Après avoir tué et estropié quelques milliers, la vipère est allée renâcler à Davos de la roublardise des Palestiniens et de l'aveuglement d'une partie de l'opinion publique internationale qui n'ont pas su apprécier objectivement les dernières intentions d'Israël à Ghaza : développer la culture des... fraises ! (cf. discours de Pérès à Davos sous les applaudissements nourris d'une salle complètement tétanisée prête à jurer que le soleil se lève à l'Ouest pour peu qu' Israël le lui demandait).
Ce qui a révulsé Mr Erdogan, une conscience encore éveillée dans cet aréopage anesthésié par la propagande sioniste.
Les candidats aux élections rivalisent dans l'engagement de mettre en oeuvre la meilleure méthode de faire disparaître les Palestiniens par l'exil ou par les bombes au vu et su de tous les grands défenseurs de droits de l'Homme. Celui qui garantit l'avenir le plus sombre pour les Palestiniens met ainsi toutes les chances de son côté pour remporter les élections. Ce genre de discours raciste, criminel, abject, n'offusque et n'émeut aucune conscience. Chaque peuple a, dans sa propre histoire, enduré et fait endurer à d'autres des guerres et des souffrances, sans pour autant imposer à l'humanité entière de porter indéfiniment le deuil d'avoir subi des atrocités ou de traîner éternellement la culpabilité pour les erreurs commises par d'autres générations en d'autres circonstances.

● CONSIGNE A
Recopiez à l'identique, dans les lignes de données, tout ce qui va de la ligne contenant « You are a GUI » jusqu'à la dernière de ces lignes, les deux bornes comprises. N'incluez pas les images dans la réponse.

● LIGNES DE DONNÉES
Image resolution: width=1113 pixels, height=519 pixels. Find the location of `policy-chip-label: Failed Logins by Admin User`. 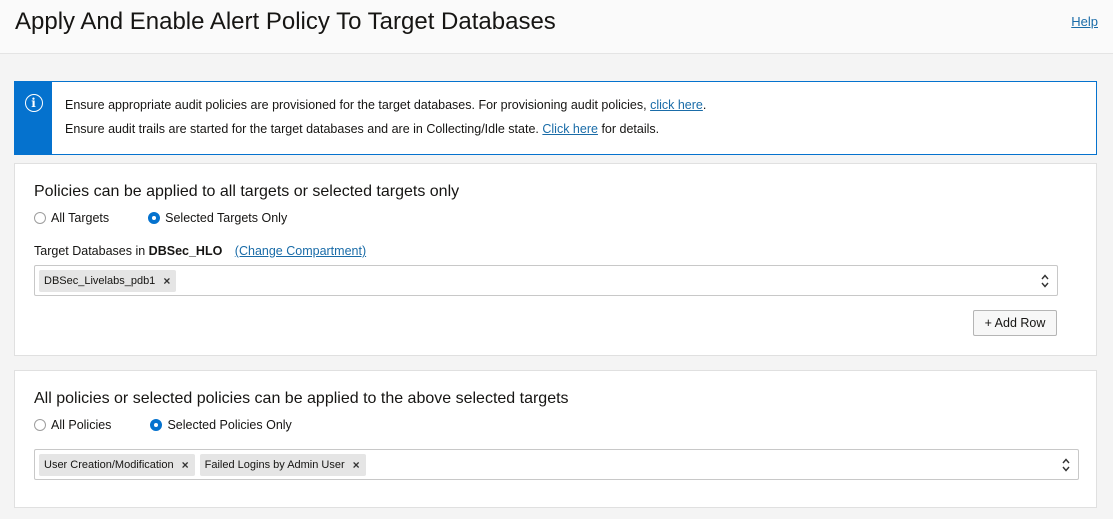

policy-chip-label: Failed Logins by Admin User is located at coordinates (274, 464).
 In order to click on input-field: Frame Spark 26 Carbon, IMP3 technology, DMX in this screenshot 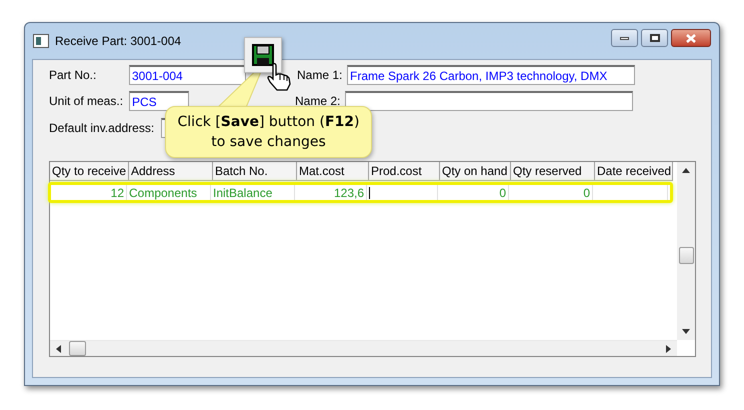, I will do `click(491, 75)`.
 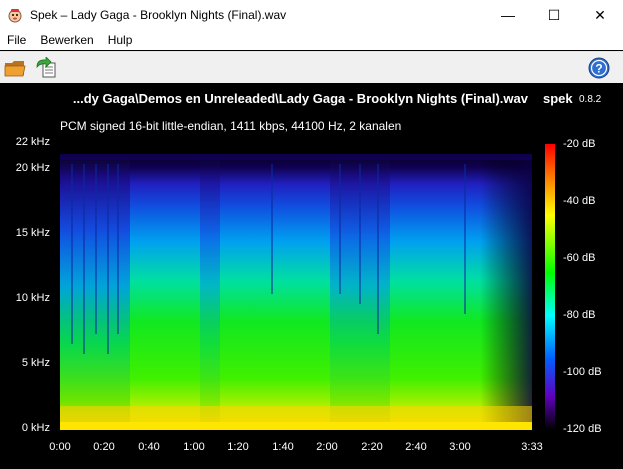 I want to click on db-color-scale, so click(x=550, y=287).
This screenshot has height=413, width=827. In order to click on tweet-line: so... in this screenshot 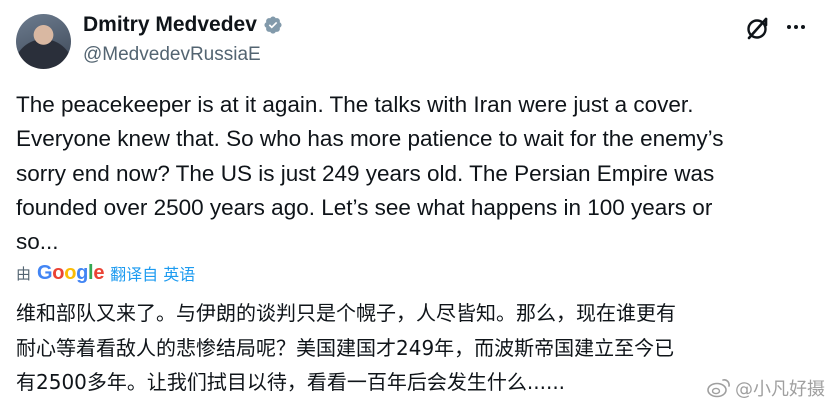, I will do `click(38, 242)`.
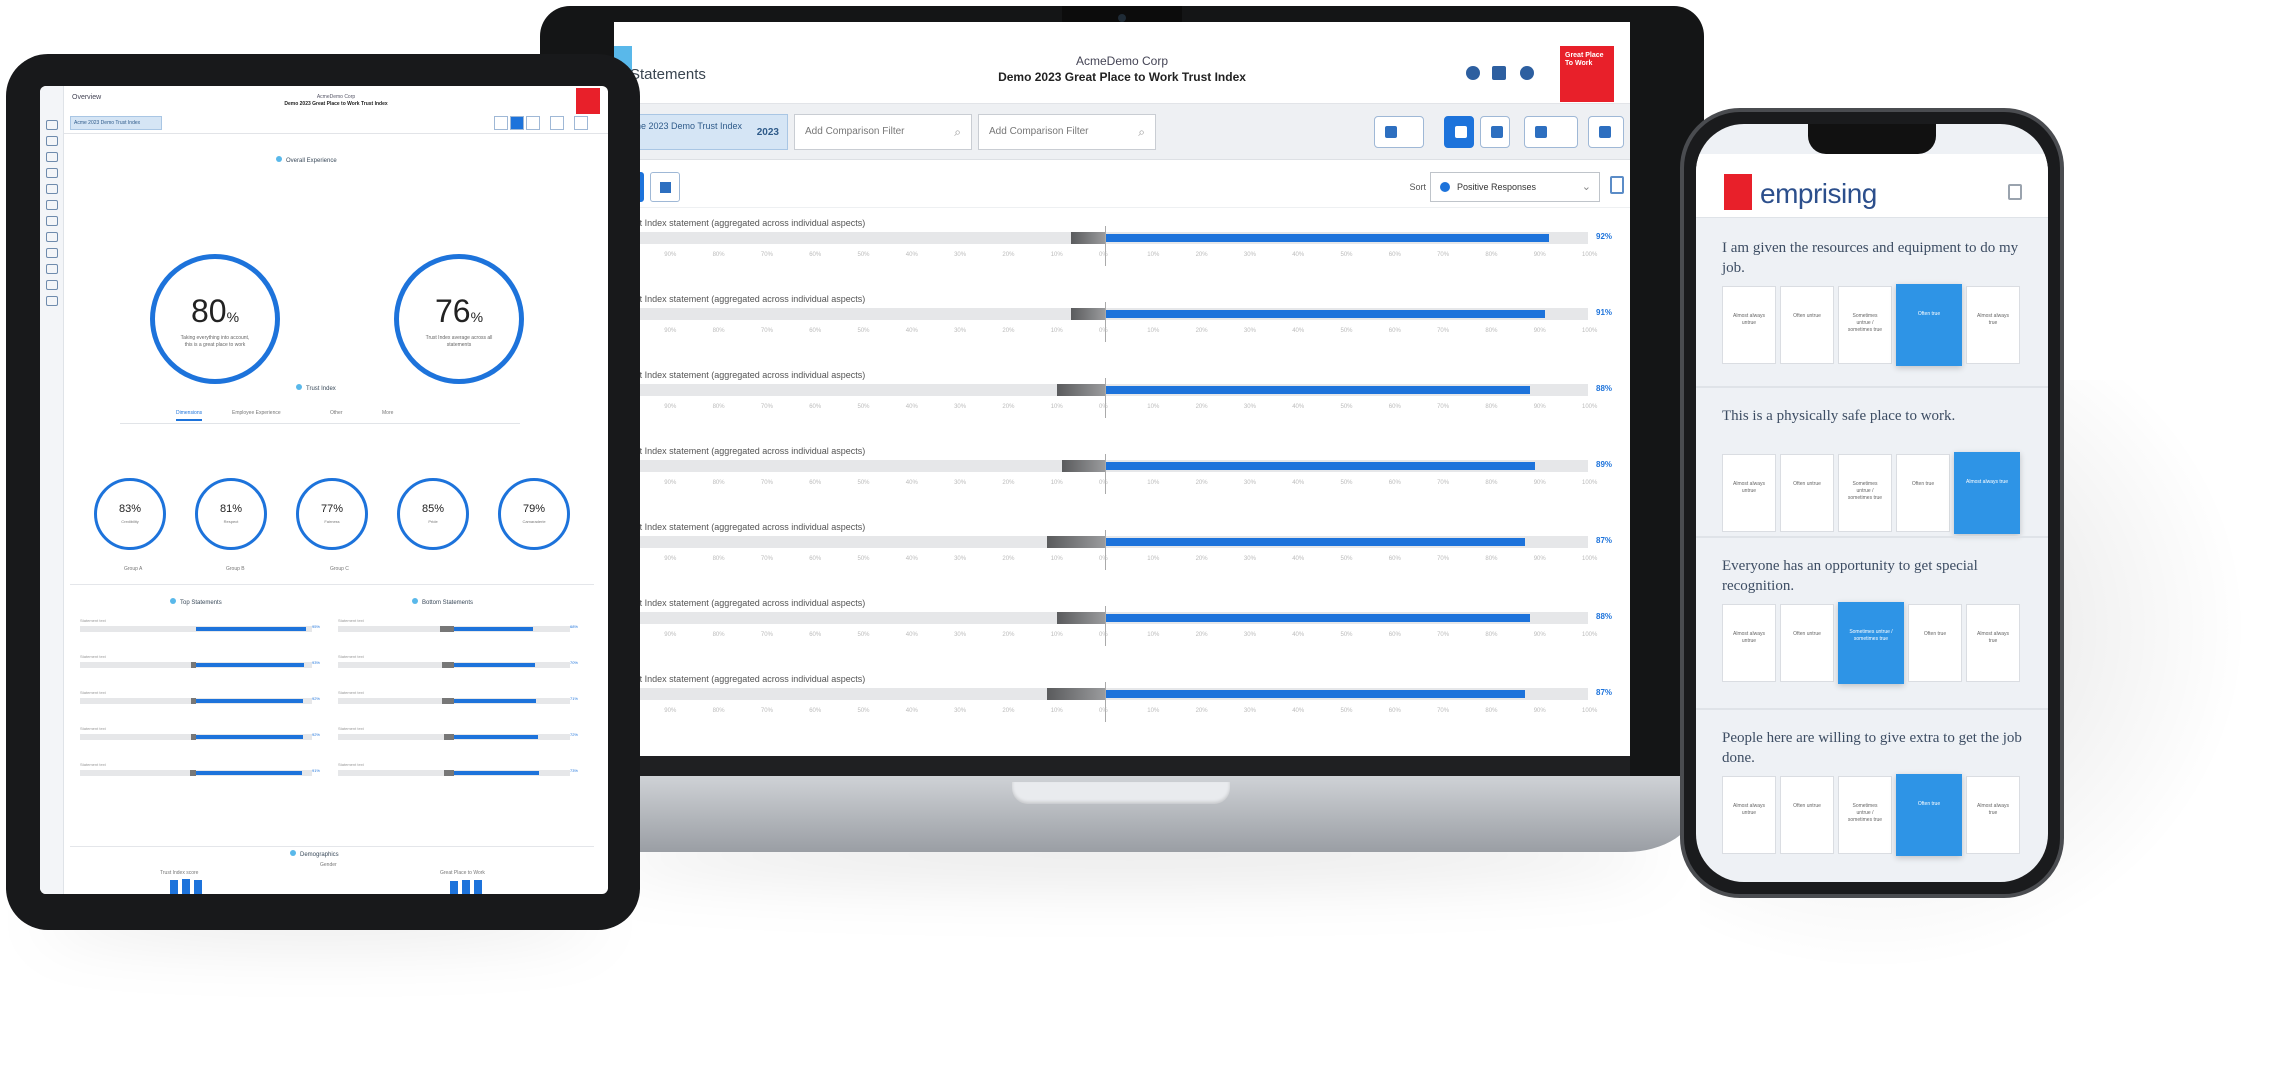  What do you see at coordinates (1459, 132) in the screenshot?
I see `view-toggle-button` at bounding box center [1459, 132].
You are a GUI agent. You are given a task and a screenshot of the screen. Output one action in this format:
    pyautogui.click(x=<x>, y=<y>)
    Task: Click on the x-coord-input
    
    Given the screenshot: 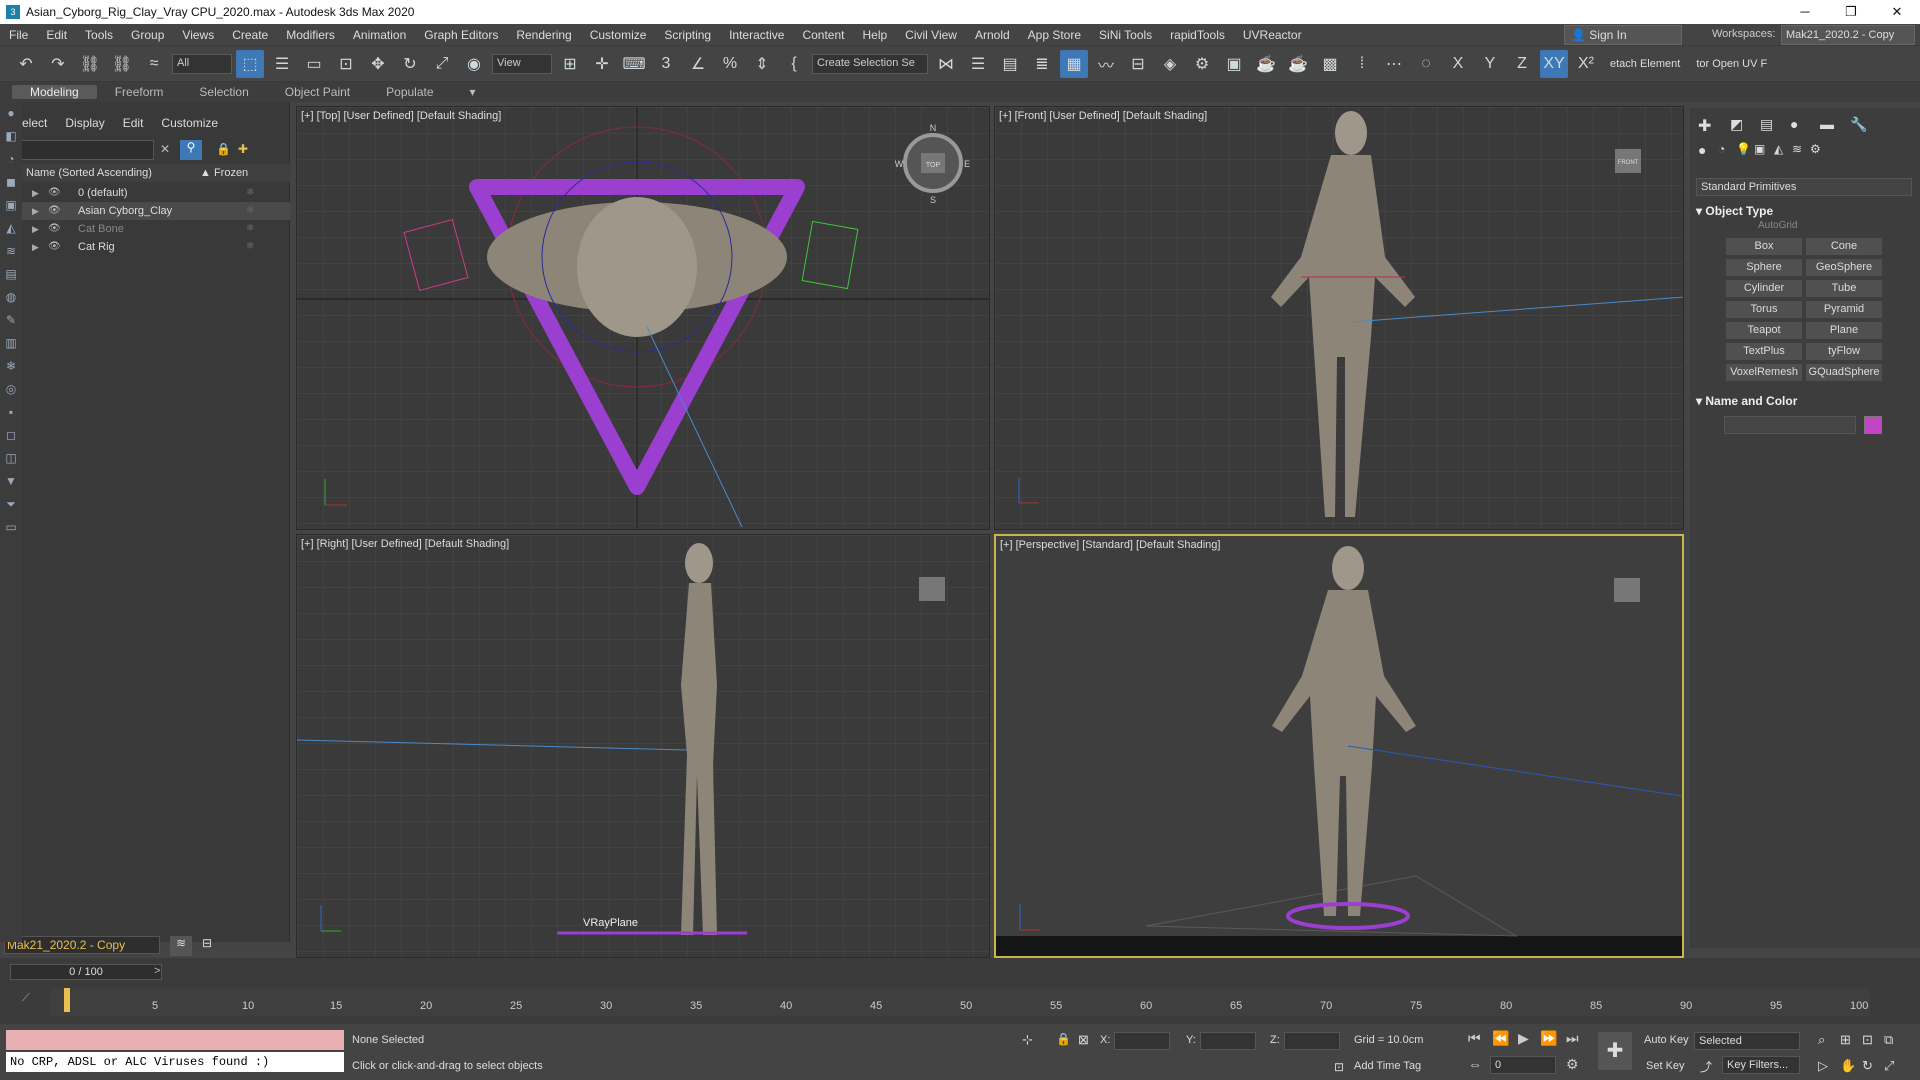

● CONSIGNE B
Produisez une copie fidèle du texte d'étude, depuis « Les candidats aux » jusqu'à « en d'autres circonstances. » inclus.

● ZONE DE RÉPONSE A
You are a GUI agent. You are given a task and a screenshot of the screen. Output one action in this format:
    pyautogui.click(x=<x>, y=<y>)
    Task: Click on the x-coord-input
    
    Given the screenshot: 

● ZONE DE RÉPONSE B
Les candidats aux élections rivalisent dans l'engagement de mettre en oeuvre la meilleure méthode de faire disparaître les Palestiniens par l'exil ou par les bombes au vu et su de tous les grands défenseurs de droits de l'Homme. Celui qui garantit l'avenir le plus sombre pour les Palestiniens met ainsi toutes les chances de son côté pour remporter les élections. Ce genre de discours raciste, criminel, abject, n'offusque et n'émeut aucune conscience. Chaque peuple a, dans sa propre histoire, enduré et fait endurer à d'autres des guerres et des souffrances, sans pour autant imposer à l'humanité entière de porter indéfiniment le deuil d'avoir subi des atrocités ou de traîner éternellement la culpabilité pour les erreurs commises par d'autres générations en d'autres circonstances.